At least that’s what the disciples thought. That’s what everyone thought the Messiah was coming to do. He would be God’s anointed one to lead Israel’s armies into battle against their oppressors. He would be the one to become the great an final king of Israel whose throne would last forever. God’s shalom would finally come to fruition.
They were ready for war.
And they would get war, but not for another 30 years and definitely not with Jesus as their general.
And that war did not turn out so well for them.
Just when the disciples had finally caught on to who Jesus was (“You are the Christ”), he turns their whole understanding on end. They were right in calling him the Christ, the King, the Anointed One. Now he says that he’s going to be killed.

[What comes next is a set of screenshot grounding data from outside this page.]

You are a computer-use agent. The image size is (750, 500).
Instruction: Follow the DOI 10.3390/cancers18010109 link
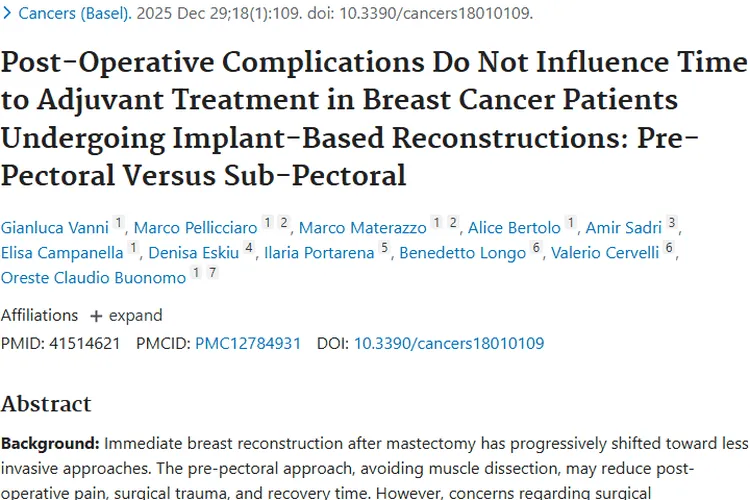(x=449, y=344)
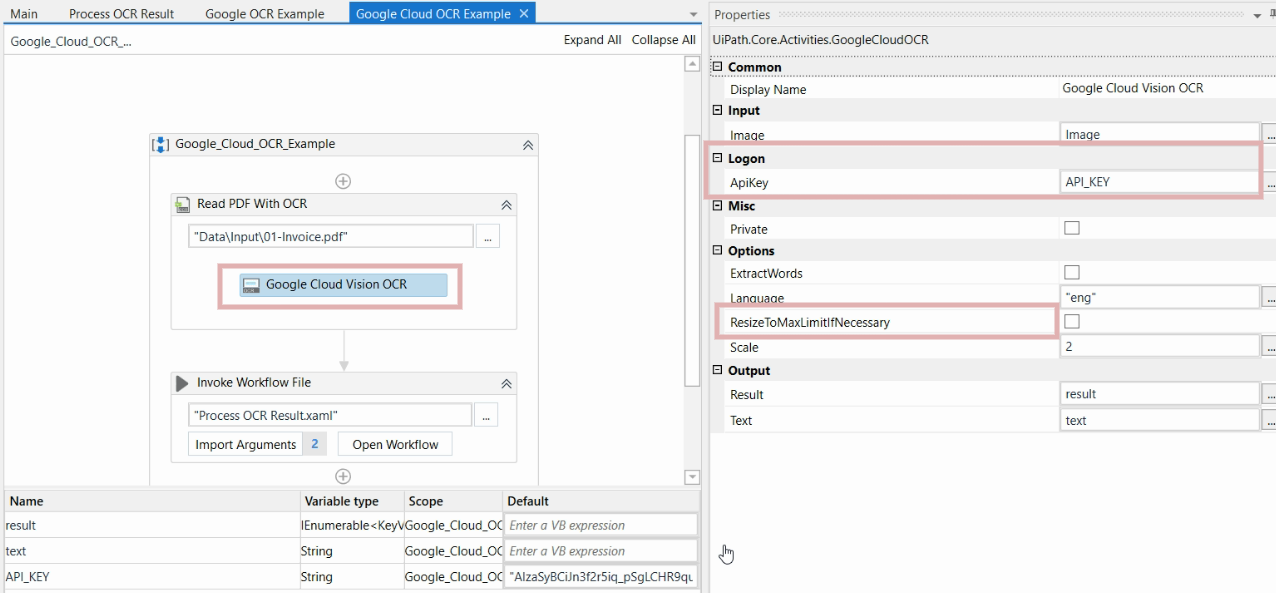Click the result variable's Enter a VB expression field
The width and height of the screenshot is (1276, 593).
600,524
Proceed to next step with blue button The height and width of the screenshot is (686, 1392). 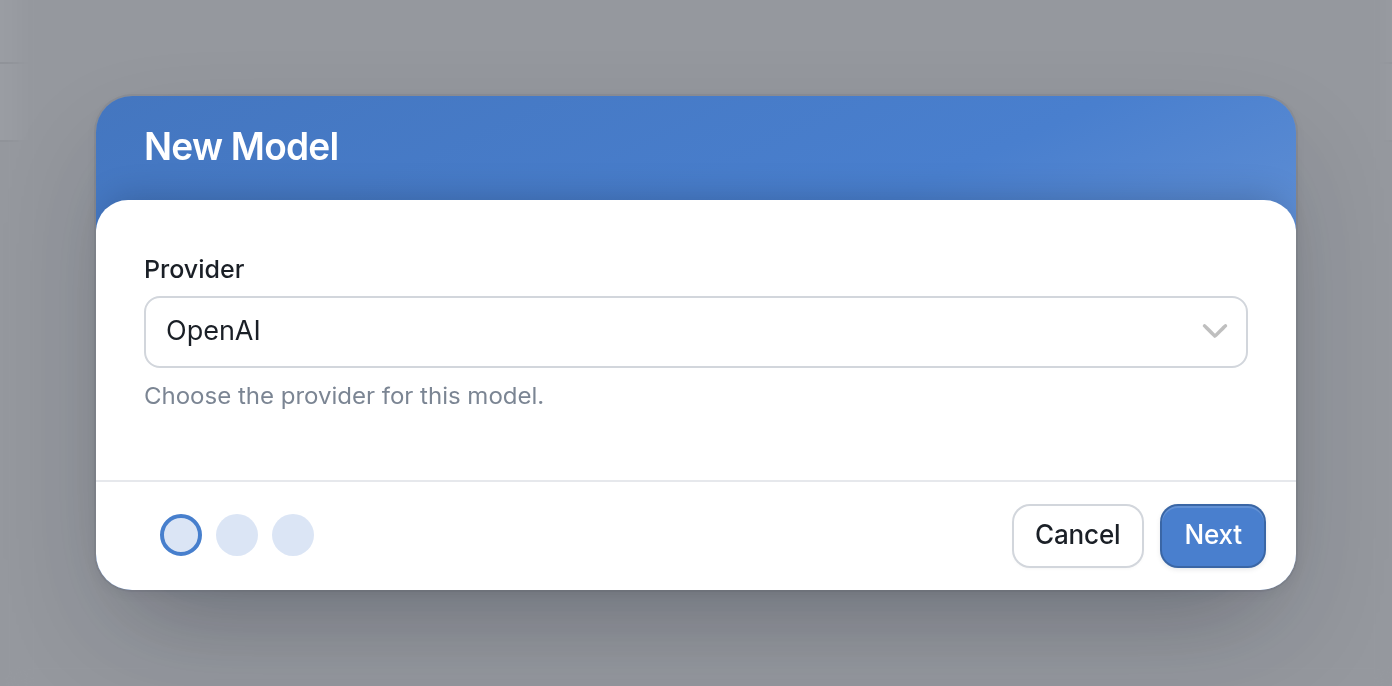tap(1213, 535)
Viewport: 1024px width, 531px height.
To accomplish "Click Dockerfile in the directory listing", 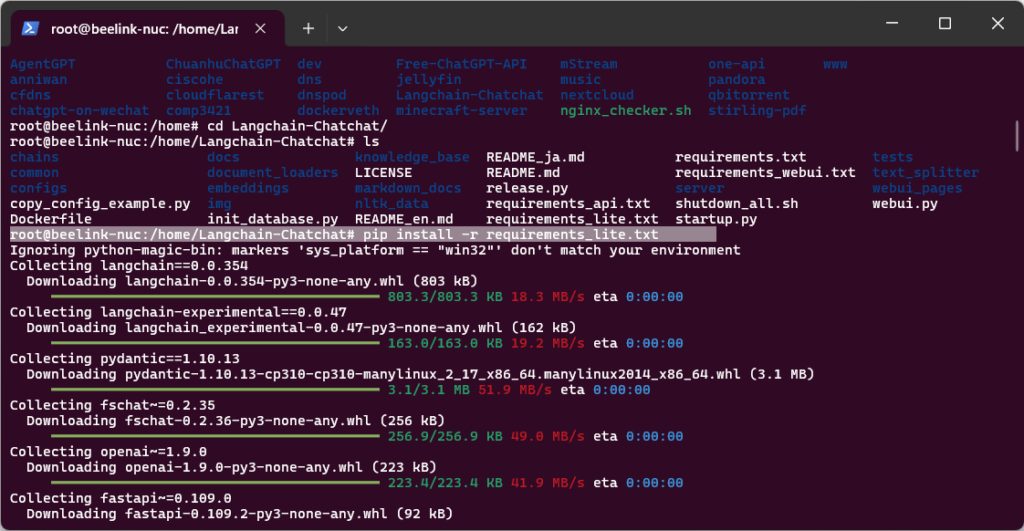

The Messiah, the deliverer, the King of all kings – had to die?
This did not compute.
The Messiah must suffer and be rejected by the chief priests and teachers of the law? The Anointed One must be killed and rise again on the third day? What?
Imagine you are just putting the finishing touches on a 20 page research paper, about to press save, when suddenly the computer freezes and displays the dreaded blue screen of death. All that work – just gone. It’s like a punch to the gut.

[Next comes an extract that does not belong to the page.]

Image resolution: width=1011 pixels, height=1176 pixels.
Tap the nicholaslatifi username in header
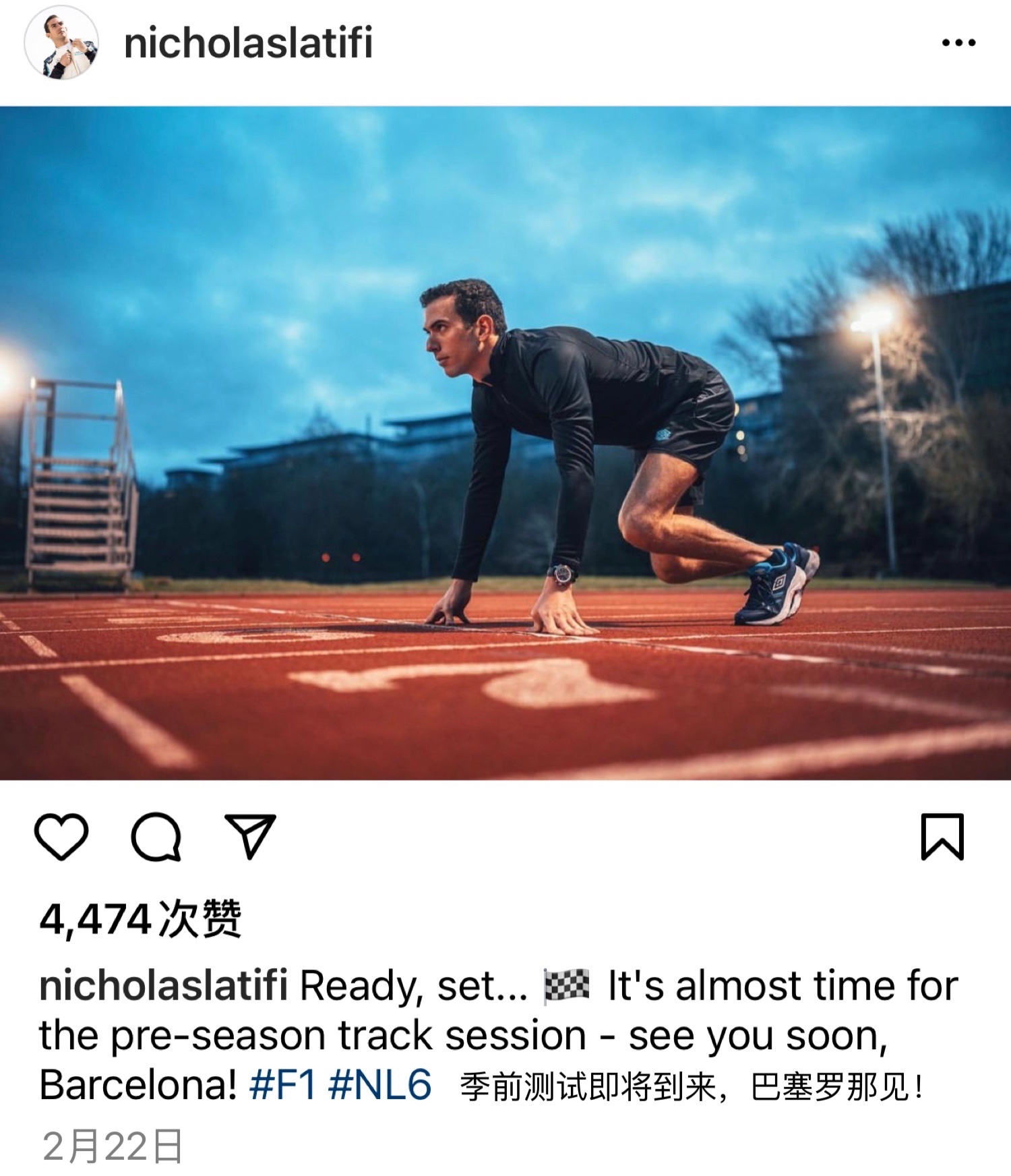click(248, 43)
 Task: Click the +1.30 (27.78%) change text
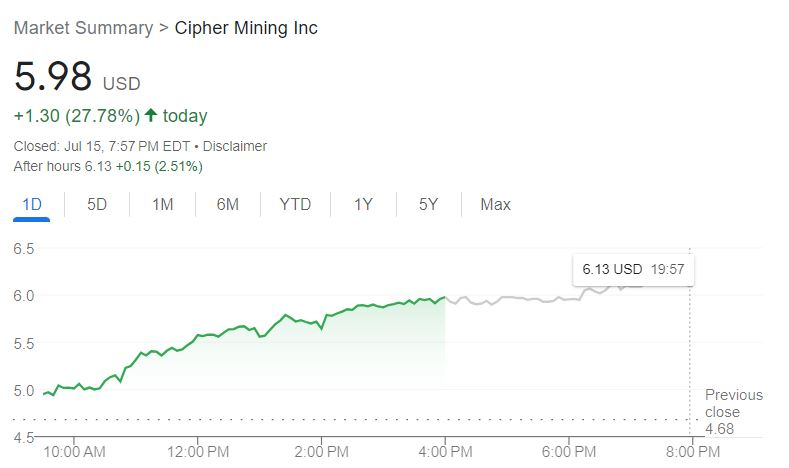[76, 116]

Now imagine the fate of your entire country – your spouse, your children, your friends – was in the hands of one man, and he tells you that he’s going to be killed. Enter Peter.
There’s got to be a better way. Jesus, you must be confused. Don’t say things like that. You’re only joking, right?
But Jesus says something striking:
“Get behind me, Satan!” he said. “You do not have in mind the things of God, but the things of men.”
Ouch. When was the last time you called someone “Satan” and got away with it? But Jesus says that Peter doesn’t have in mind the things of God but the things of men. How often are we guilty of the same thing? We want Jesus on our own terms. We want God to act how we think he should. We think, like Peter and the Jews, that if God would just wipe out every evildoer and punish the wicked, everything would be great! Just swoop down with his army from heaven and be done with it.
But, like Yoda says, “Wars not make one great.” No war has ever made as much of an impact on the world as the sacrificial death of one man. Wars make history – they can’t change it. Wars will never redeem the world. Wars will never bring life – only death. Wars only breed hatred – not love.
So no, Peter, there will not be a war. There will only be sacrificial love and complete surrender to God. Wars do not make one great – only God can do that.